FRANKLIN, Tennessee — Nissan has pulled advertisements from Facebook because of hate speech directed against women and other groups on the social media site.

"We will continue to work with them to ensure that we can opt out of advertising on any pages that may be deemed offensive," wrote David P. Reuter, vice president of corporate communications for Nissan Americas, in response to a query from Edmunds on Thursday.

Facebook said in a posting signed by Marne Levine, its vice president of global public policy, that: "It has become clear that our systems to identify and remove hate speech have failed to work as effectively as we would like."

Levine outlined several steps that Facebook will be doing to remove offensive content quickly, including updating its guidelines to evaluate reports of violations of its standards around hate speech, soliciting feedback from experts, including women's groups, and updating the training of its review teams.

"Nissan is fully supportive of the steps that Facebook is taking to identify and remove offensive content from its Web site," Reuter added.

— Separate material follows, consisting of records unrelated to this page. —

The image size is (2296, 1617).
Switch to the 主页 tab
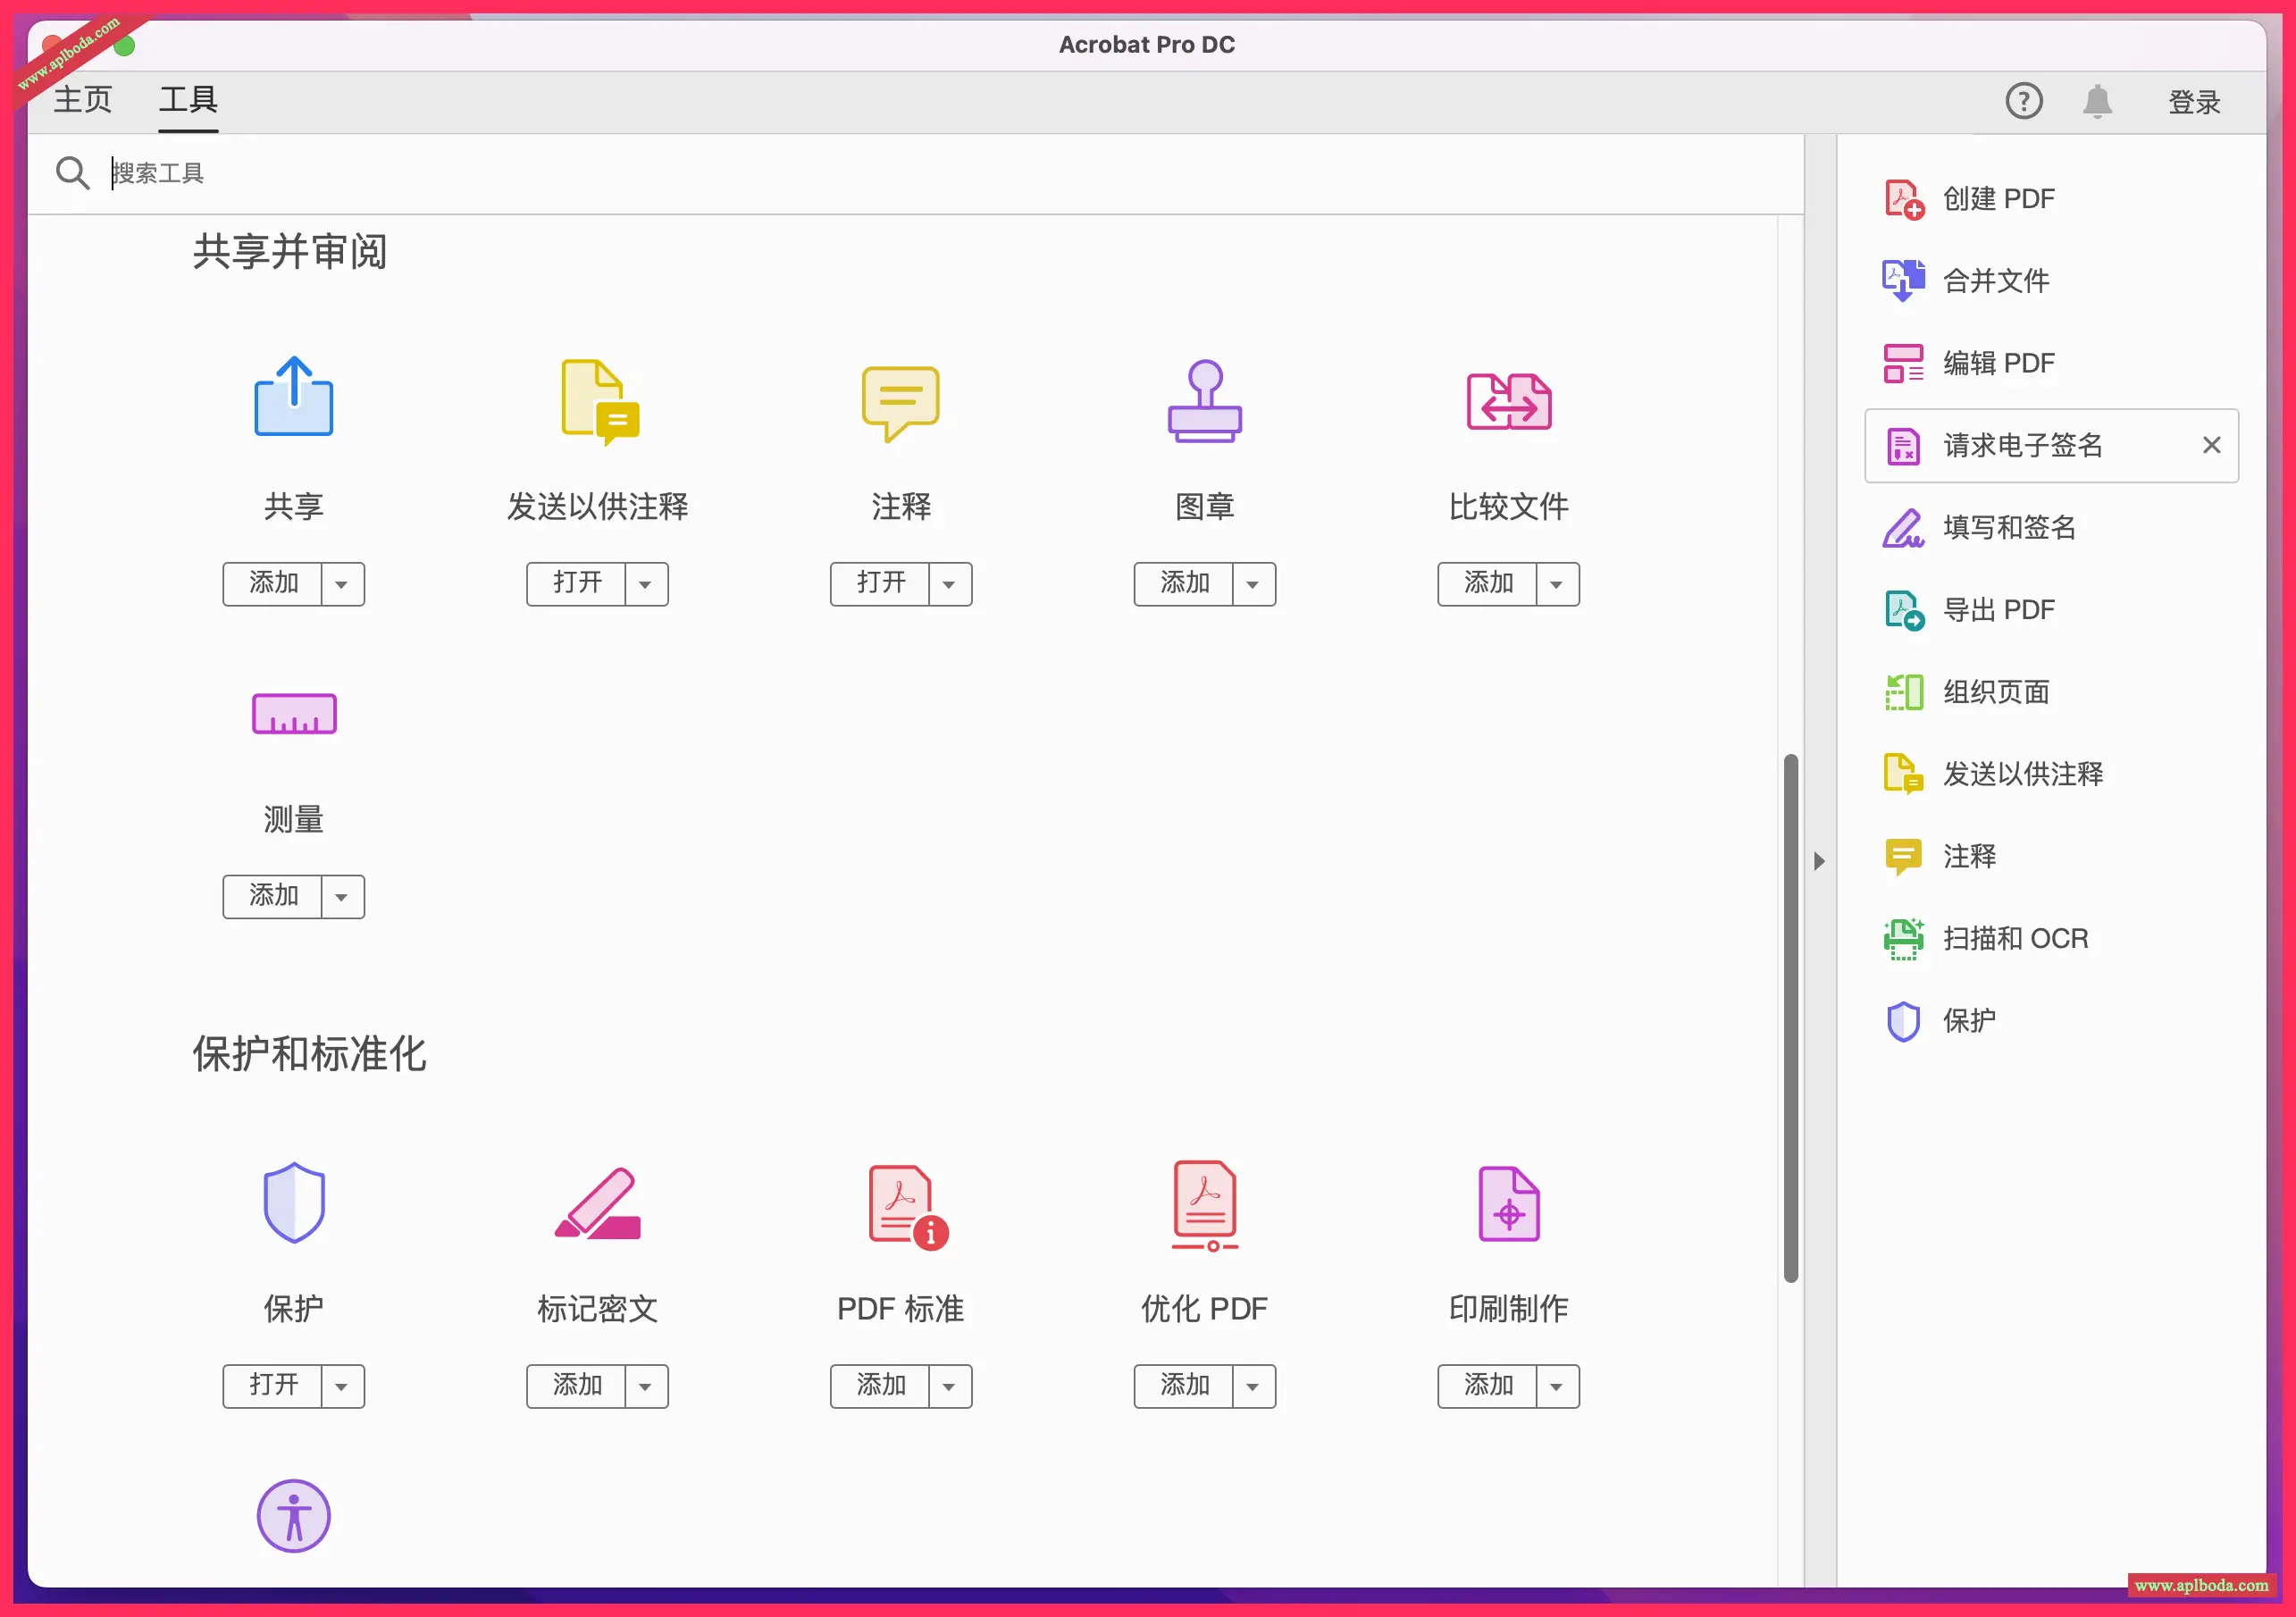click(82, 100)
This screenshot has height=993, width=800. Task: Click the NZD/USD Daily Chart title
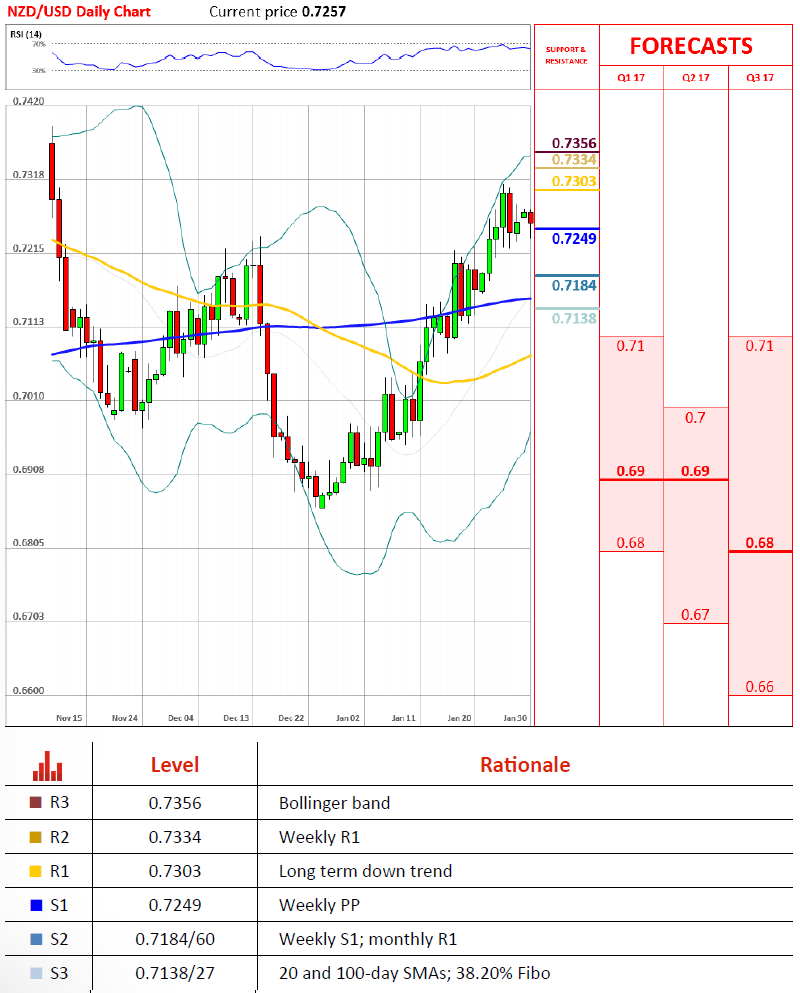pos(81,12)
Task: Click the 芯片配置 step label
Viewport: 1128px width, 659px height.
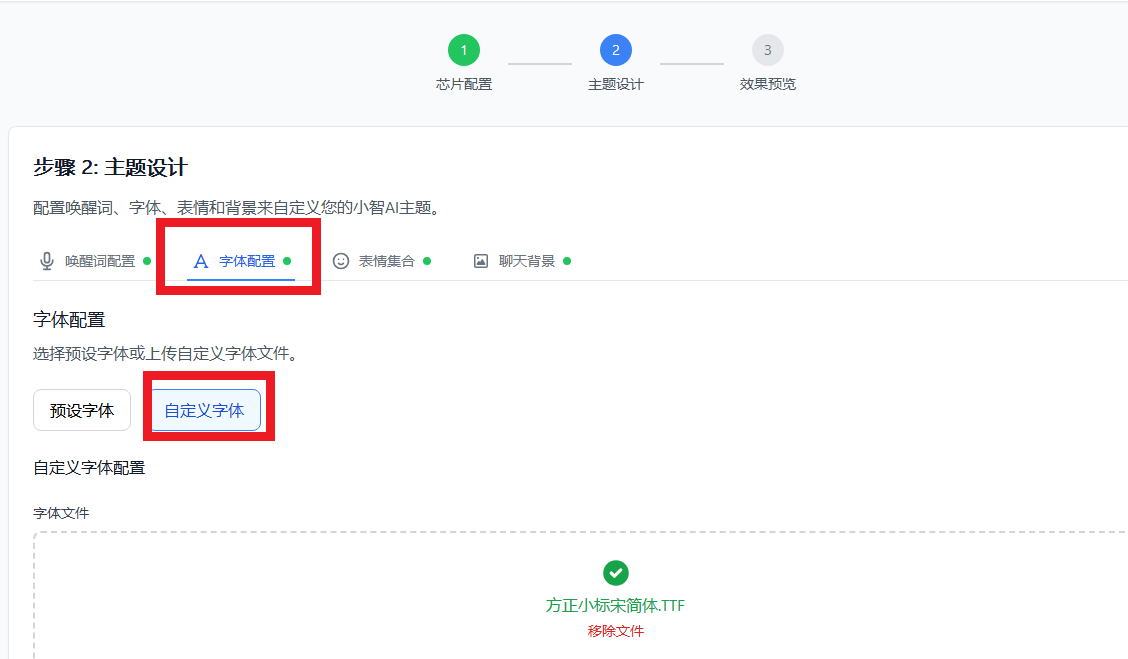Action: [464, 84]
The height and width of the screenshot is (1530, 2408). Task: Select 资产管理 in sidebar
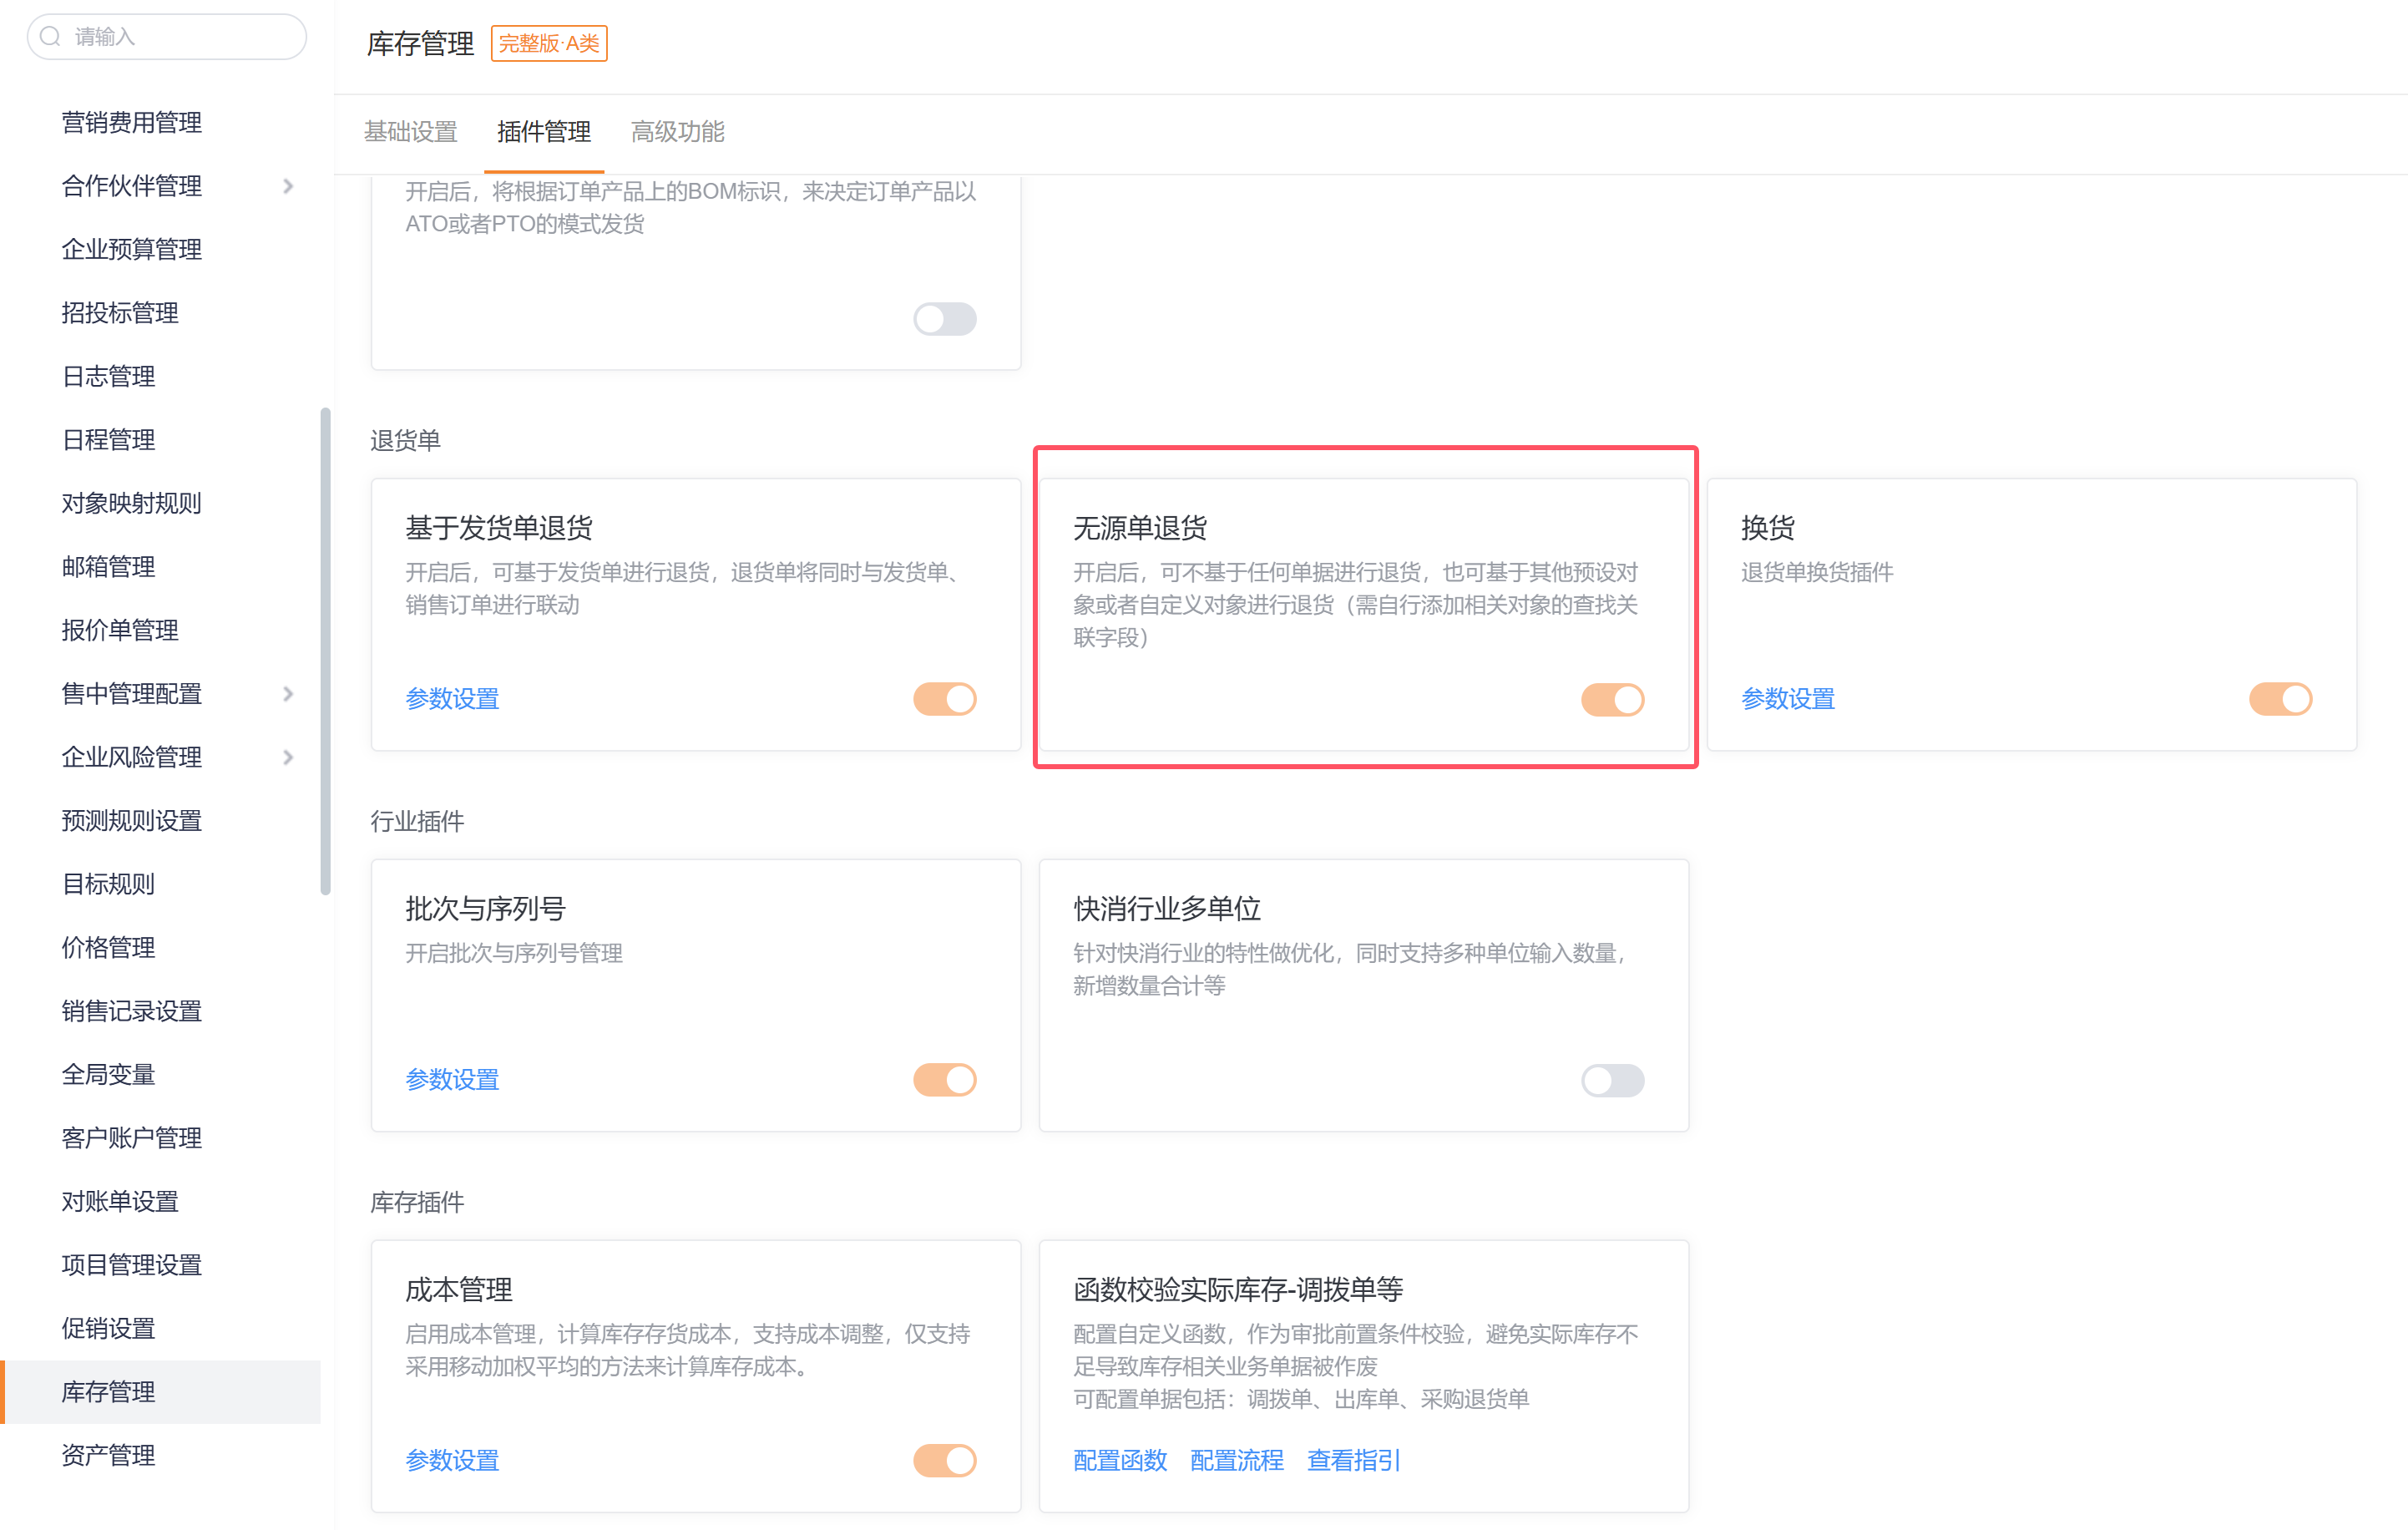click(x=108, y=1455)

He noted: "Facebook will continue to be one of several important components of our digital advertising strategy."

At this point, Nissan has only pulled its Facebook advertising in the United Kingdom, since the automaker's ads rotate location on the social media site.

Facebook said it defines hate speech as "direct and serious attacks on any protected category of people based on their race, ethnicity, national origin, religion, sex, gender, sexual orientation, disability or disease."

Nissan's social-media advertising focuses on several key models, including the 2013 Nissan Pathfinder and Altima.